SameSite Cookies: Are They Still a Risk?

TL;DR

Yes, SameSite cookie vulnerabilities can still be present today if not implemented correctly or if older browsers are supported. While modern browsers have good support for Secure and SameSite attributes, misconfiguration or lack of consistent application across your entire domain remains a problem. This guide explains how to check for issues and fix them.

1. Understanding SameSite Cookies

SameSite cookies are an important cyber security measure designed to prevent Cross-Site Request Forgery (CSRF) attacks. They control when cookies are sent with cross-site requests. There are three main values:

• Strict: The cookie is only sent for requests originating from the same site as the cookie was set. This offers the best protection but can break legitimate cross-site functionality.
• Lax: The cookie is sent with same-site requests and top-level navigation GET requests (e.g., clicking a link). A good balance between security and usability.
• None: The cookie is sent with all requests, regardless of origin. Requires the Secure attribute to be set if used; otherwise, it’s ignored by most browsers.

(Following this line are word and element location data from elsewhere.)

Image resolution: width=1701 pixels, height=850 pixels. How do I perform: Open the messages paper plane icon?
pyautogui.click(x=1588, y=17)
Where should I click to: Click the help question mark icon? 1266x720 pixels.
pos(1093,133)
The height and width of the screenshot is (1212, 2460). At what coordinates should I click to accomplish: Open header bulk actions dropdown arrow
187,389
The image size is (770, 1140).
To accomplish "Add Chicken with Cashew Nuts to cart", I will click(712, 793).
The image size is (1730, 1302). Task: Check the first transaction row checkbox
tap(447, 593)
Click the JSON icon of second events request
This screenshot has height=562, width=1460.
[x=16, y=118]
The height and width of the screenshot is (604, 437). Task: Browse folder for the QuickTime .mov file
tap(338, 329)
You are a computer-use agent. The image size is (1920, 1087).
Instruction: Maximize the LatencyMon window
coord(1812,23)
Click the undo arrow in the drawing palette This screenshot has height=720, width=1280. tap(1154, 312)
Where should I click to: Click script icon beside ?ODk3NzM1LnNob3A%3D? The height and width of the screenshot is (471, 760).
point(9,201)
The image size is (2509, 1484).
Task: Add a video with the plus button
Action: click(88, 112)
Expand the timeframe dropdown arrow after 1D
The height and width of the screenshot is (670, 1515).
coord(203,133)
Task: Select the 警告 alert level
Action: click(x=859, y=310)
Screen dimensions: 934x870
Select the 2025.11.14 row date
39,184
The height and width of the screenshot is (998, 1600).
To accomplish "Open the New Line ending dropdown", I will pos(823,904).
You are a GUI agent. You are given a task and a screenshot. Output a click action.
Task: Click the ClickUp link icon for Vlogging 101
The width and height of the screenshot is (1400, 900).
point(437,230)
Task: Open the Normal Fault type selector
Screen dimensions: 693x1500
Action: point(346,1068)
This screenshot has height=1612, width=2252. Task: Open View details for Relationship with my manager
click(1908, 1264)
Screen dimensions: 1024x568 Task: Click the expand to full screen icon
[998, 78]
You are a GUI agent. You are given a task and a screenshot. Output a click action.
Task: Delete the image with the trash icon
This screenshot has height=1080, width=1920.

2. Checking Your Cookie Attributes

You need to verify how your cookies are configured. Here’s how:

1. Browser Developer Tools: The easiest way is using your browser’s developer tools (usually accessed by pressing F12).
• Go to the Application or Storage tab.
• Find the cookies associated with your domain under Cookies.
• Inspect each cookie’s attributes: Domain, Path, Secure, and SameSite.
2. Command Line (using curl): You can also use command-line tools to inspect cookies.

   curl -v https://yourdomain.com/somepage

   Look for the Set-Cookie header in the output. It will show you the cookie attributes.

3. Identifying Potential Vulnerabilities

Here are common issues to look for:

• Missing SameSite Attribute: Cookies without a SameSite attribute are treated as Lax by many browsers, but older browsers may send them with all requests, making you vulnerable.
• Incorrectly Set Secure Attribute: If SameSite=None is used, the Secure attribute must be present and set to true. Otherwise, the cookie will likely be ignored.
• Inconsistent Application: Some cookies might have correct attributes while others don’t. Ensure all session cookies are consistently protected.
• Subdomain Issues: Check if cookies are correctly scoped across subdomains. The Domain attribute needs to be set appropriately.

4. Fixing SameSite Vulnerabilities

1. Set the SameSite Attribute: For most applications, SameSite=Lax is a good starting point. If you need cross-site functionality, carefully consider using SameSite=None with Secure.

   Set-Cookie: sessionid=abcdefg; Domain=yourdomain.com; Path=/; SameSite=Lax; Secure

2. Ensure Secure Attribute is Present for None: If using SameSite=None, always include the Secure attribute.

   Set-Cookie: sessionid=abcdefg; Domain=yourdomain.com; Path=/; SameSite=None; Secure

3. Update Your Code: Modify your server-side code (e.g., PHP, Python, Node.js) to include the SameSite attribute when setting cookies.

   Example (PHP):

   setcookie('sessionid', 'abcdefg', ['samesite' => 'Lax', 'secure' => true]);

4. Test Thoroughly: After making changes, test your application in different browsers (including older versions) to ensure functionality isn’t broken and cookies are behaving as expected. Use the developer tools described earlier.
5. Content Security Policy (CSP): Consider using a Content Security Policy to further mitigate CSRF risks by controlling which resources your browser is allowed to load.

5. Supporting Older Browsers

Older browsers may not fully support the SameSite attribute. You might need to consider alternative mitigation techniques for these users, such as:

• Double Submit Cookie Pattern: This involves setting a random value in both a cookie and a hidden form field.
• Synchronizer Token Pattern (STP): Similar to the double submit cookie pattern but uses a token instead of a random value.